EXTRACT TO READ:
──────────────────────────────

“The truck plowed into the crowd, and then we heard screaming. It was really a horrible experience.” Robert Holloway saw the attack in Nice last night.

Nice,truck,attack

Bodies at the scene of a truck attack in Nice, France, 15 July 2016. (AP Photo/Luca Bruno)

“We saw people hit and debris flying. The truck plowed into the crowd, and then we heard screaming. It was really a horrible experience.”

So recalls News-Decoder Editor Robert Holloway, who was only meters away from the speeding truck that killed at least 84 people in Nice on Thursday when it plowed through a crowd of revelers on France’s Bastille Day.

The gunman at the wheel of the heavy truck, identified by media as a 31-year-old Tunisian-born Frenchman, appeared to open fire before officers shot him dead. Scores of people were injured, some seriously, in what President François Hollande called a terrorist act.

Holloway and his wife, Sylvie, were returning to their daughter Marina’s apartment in Nice after a display of fireworks on the Riviera city’s beachfront, which is bordered by a wide walkway called the Promenade des Anglais, just above the beach.

Robert and Sylvia were walking westward on the Promenade, with the Mediterranean Sea to their left and a line of parked cars to their right. It was about 10:45 pm. There was light traffic on the street to their right and a bit of rain when Robert noticed the truck ahead of them.

“He had just driven up onto the Promenade. He came up onto the Promenade, over the curb at high speed, at least 80 kilometers (50 miles) an hour. The truck came hurtling towards us. We had to quickly get out of the way,” Holloway said the morning after.

“If we had been on the other side, we would not have had a chance.”

“The truck appeared out of nowhere. I saw it rocking back and forth. It was 12 feet away from us. I screamed, ‘Move!’ We dived between parked cars in a shower of debris, glass and plastic. I had to avert my face. We were all running and did not look behind. We managed to get across the street.

“If we had been on the other side of the Promenade, we would not have had a chance. We were within three seconds of being killed. It was very, very scary.”

Holloway said tens of thousands of people had gathered a bit earlier to watch the fireworks, which were shot from boats about 300 yards off the beach. The crowd had amassed at a section of the Promenade slightly to the east of where the Holloways saw the truck. There, traffic had been blocked and there was security at the time.

The fireworks ended at about 10:25 pm, Holloway said, and people started walking away. Robert and Sylvie were slightly ahead of the main part of the crowd. That is when the truck suddenly appeared.

“We were walking quickly to return home,” Holloway said. “There were lots of us walking home, past food stands and people roasting nuts.”

“The truck accelerated, it was rocking slightly, probably because it had just come up over the curb. The driver probably was not in complete control. He would have had to avoid bikes and other things. There is not a huge amount of space.

“We were ahead of the crowd. There were several dozen people ahead of us. We were very, very lucky. We had three seconds to get away. If we had been one minute further back, we would not have had a chance.”

──────────────────────────────

SUPPLIED ENTRIES:
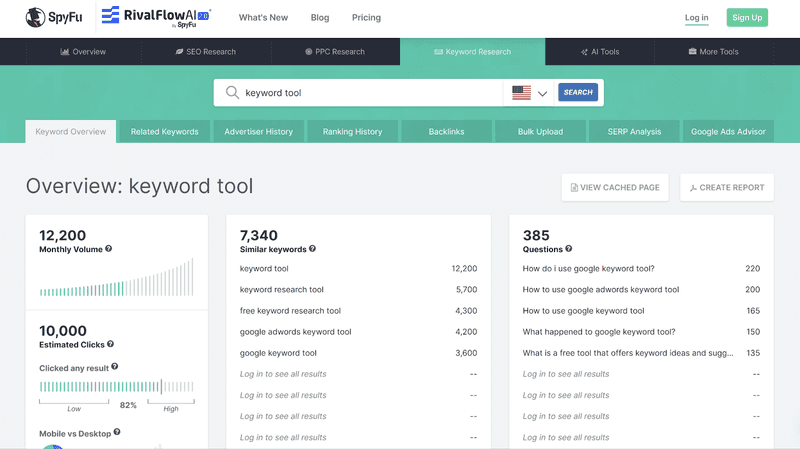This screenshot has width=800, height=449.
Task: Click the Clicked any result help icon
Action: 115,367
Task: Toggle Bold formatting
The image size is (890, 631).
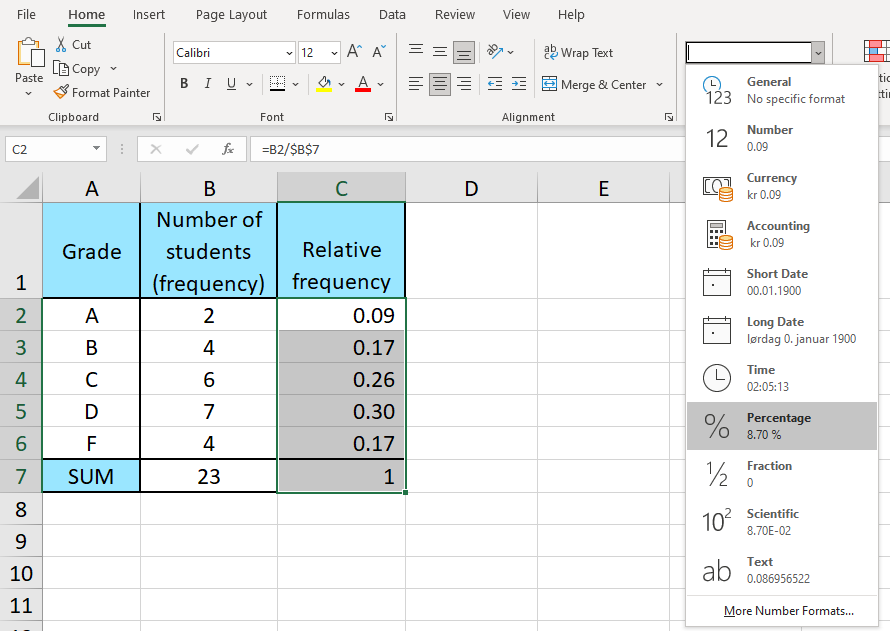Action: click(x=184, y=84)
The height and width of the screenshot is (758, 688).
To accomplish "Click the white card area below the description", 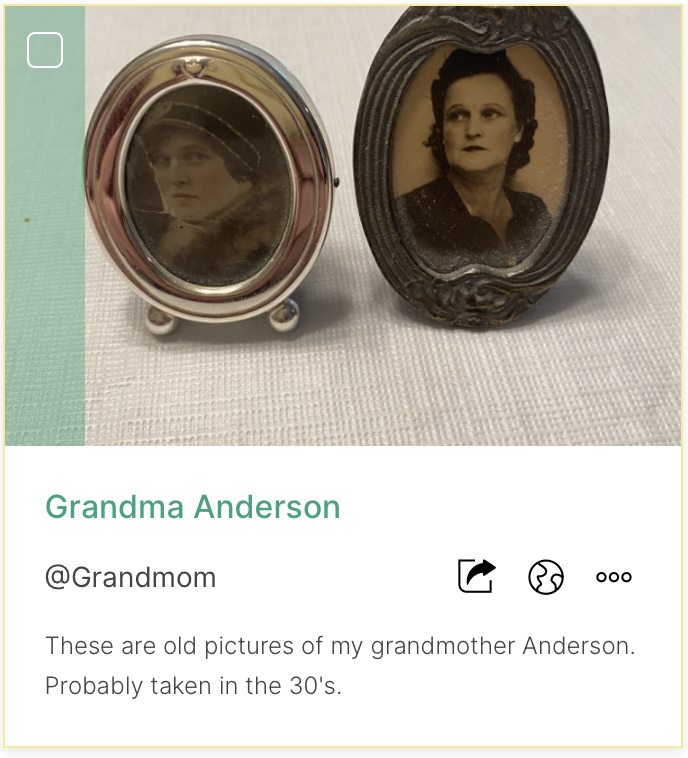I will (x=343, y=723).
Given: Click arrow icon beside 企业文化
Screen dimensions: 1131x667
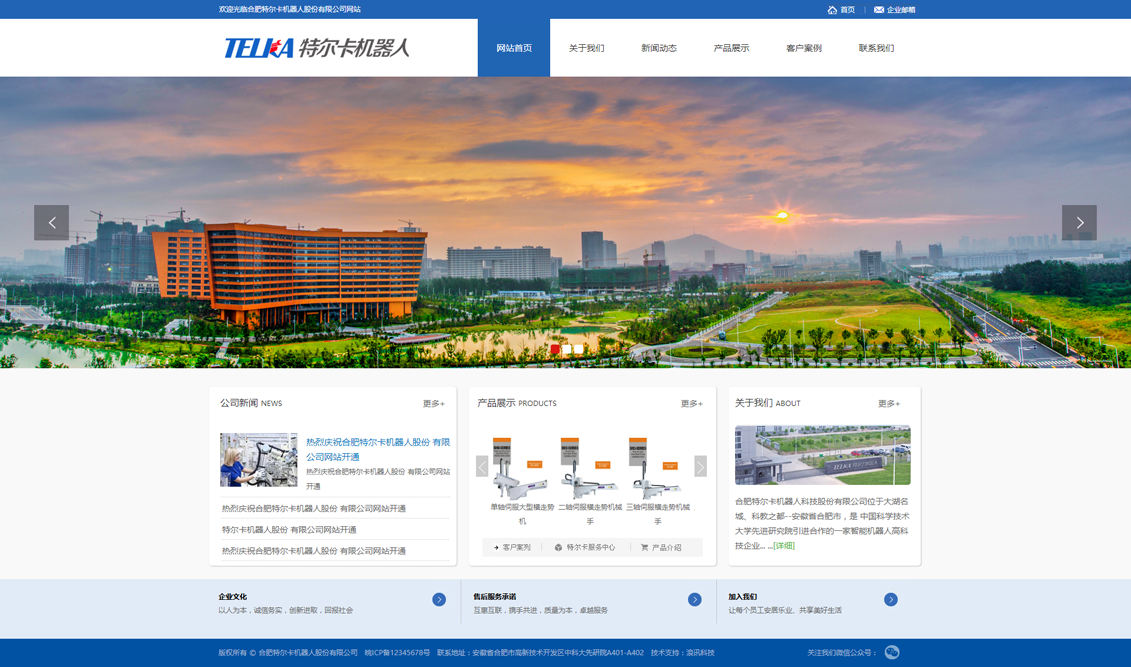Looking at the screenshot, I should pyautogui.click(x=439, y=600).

──────────────────────────────

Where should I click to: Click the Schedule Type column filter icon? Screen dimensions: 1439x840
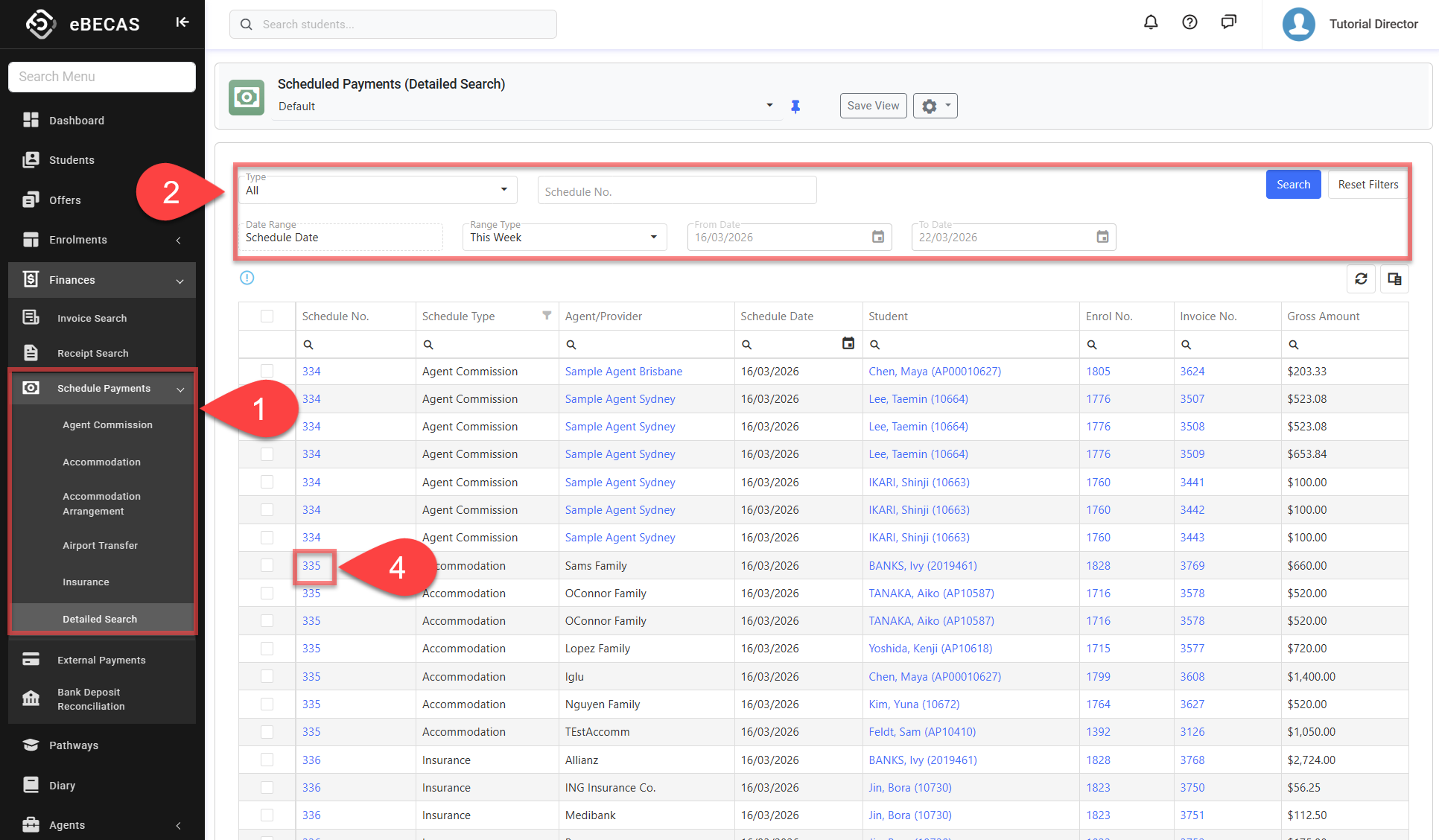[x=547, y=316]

──────────────────────────────

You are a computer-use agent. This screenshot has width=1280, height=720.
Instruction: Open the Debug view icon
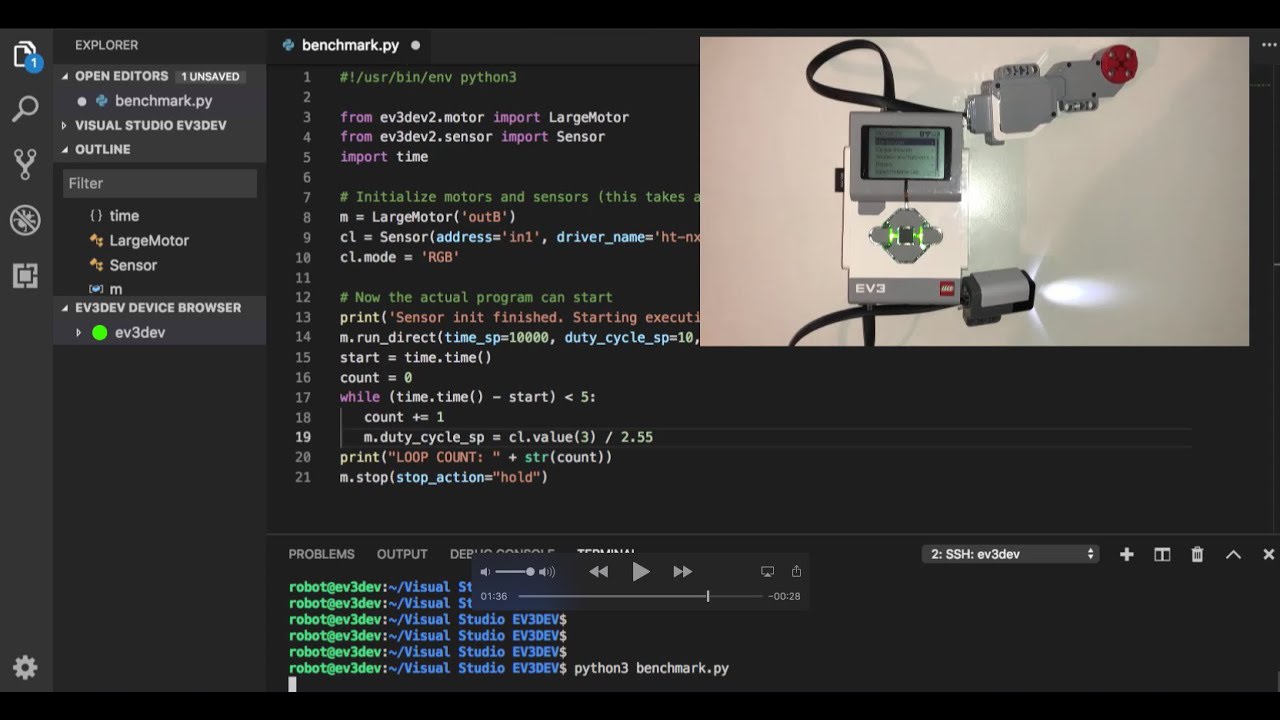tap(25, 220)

──────────────────────────────

PROMPT 1:
Pick out every line of the rows that contains the string "icon".
PROMPT 2:
Write the next part of the account of the Nice truck attack, starting after its last sentence.
The account of the Nice truck attack and the rows come from separate sources.

TASK ANSWER 1:
Task: Click the Clicked any result help icon
Given: Click arrow icon beside 企业文化
Where should I click to: Click the Schedule Type column filter icon? Screen dimensions: 1439x840
Instruction: Open the Debug view icon

TASK ANSWER 2:
“Once the truck was on the Promenade, there was nothing to stop it.”

Holloway said the main part of the crowd was about 50 meters behind him. “Beyond that, people would not have stood a chance. There were too many people.”

Holloway remembered seeing a couple behind them earlier, with a stroller and a toddler next to them. “If they were still behind us when the truck came, they would not have stood a chance,” he said.

Not knowing if there had been gunmen on the loose, the Holloways dashed back to Marina’s apartment, where Robert quickly called their 21-year-old daughter, who was at a party elsewhere in Nice, to establish that she was safe.

Asked if he thought security forces could have prevented the attack, Holloway noted that Nice has wide, open streets. “Once the truck was on the Promenade, there was nothing to stop it.”

Despite the close call with death, Holloway was glad to be in Nice, for his daughter’s sake.

Fifteen years ago on September 11, Marina was a young girl on her way to school in New York, where her father was posted for Agence France-Presse, when terrorists flying airliners brought down that city’s Twin Towers.

In January 2015, she was living in Paris when gunmen burst into the office of satirical weekly Charlie Hebdo and killed 12 people.

About one hour before attackers killed 89 people at the Bataclan music hall last November 13, Marina had walked through the nearby Place de la République in Paris, where she was living at the time. She and her friends used to frequent one of the cafés near the Bataclan where gunmen killed dozens that same night.

Then last night, she was in Nice.

“She has had far more direct experience with terrorism than most people in the Western world or than people deserve,” her father said. “I’m glad for her sake that we are here.”


Robert Holloway is News-Decoder Editor. A British-born French citizen, he had a long career at Agence France-Presse as a journalist and editor before becoming director of the AFP Foundation, the international media training arm of the global news agency. He joined AFP in 1988 and served as Sydney bureau chief, foreign editor, head of the English desk in Paris, United Nations correspondent in New York, deputy managing editor and acting editor in chief.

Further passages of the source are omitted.